A long-awaited replacement for the 82-year-old Harrah Elementary School building in the Mount Adams (Wash.) School District is close to becoming a reality.
The Yakima Herald reports that if all goes to plan, the new school will be built on 70 acres of farmland adjacent to the east limits of the town of Harrah. It will house students from kindergarten through eighth grade.
“They’ve been anticipating this for years, so it’s really exciting,” Superintendent Curt Guaglianone says. “During our board meeting when we announced it — when the board says, ‘Yes, we’re purchasing this land, yes, we’re going to build this school’ — we had three people in tears. Community members just didn’t think it would ever, ever, ever happen.”
The community has been trying for 30 to 40 years to raise the funds to build a new school. The 900-student district is the second largest in the state in land area, but it has a small tax base. Much of the district is tax-exempt as part of the Yakama reservation.
Because of this, the district has struggled to raise the bond or levy money necessary to pay for the construction of a new school. In the last year, two bond measures failed to get the required 60 percent support from voters.
Two years ago, state Sen. Jim Honeyford proposed a bill to help districts with less than 1,000 students and without the tax base to raise construction funds through bonds and levies.
Between the grant from Honeyford’s program, other state funding and the district’s reserves, Guaglianone says Mount Adams has about $27 million — enough to move forward with the construction.
The existing Harrah Elementary doesn’t have enough room for its more than 550 students in kindergarten through sixth grade.
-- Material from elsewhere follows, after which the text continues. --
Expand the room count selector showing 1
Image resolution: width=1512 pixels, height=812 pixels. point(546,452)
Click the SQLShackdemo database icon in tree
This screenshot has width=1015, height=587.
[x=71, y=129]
Half of a bus barn has been converted into sixth-grade classrooms, and when that wasn’t enough, the school added five portables for a total of 10 classrooms.
The school is in dire need of new infrastructure. Portables have no running water or restrooms, and the heating is unreliable.
Several times, the campus heating has gone out and students had to be bused to the high school gymnasium more than 10 miles away,
Students are constantly shuffling from one building to the next, whether to attend elective courses, eat in one of the four cafeteria lunch rotations required to seat all of the students, or to use a toilet in one of the two main buildings.
The new building will have up-to-date security features and will be big enough to hold students in kindergarten through eighth grade, relocating about120 students from the middle school to the new campus.
Guaglianone says the district hopes to break ground on the new building within a year.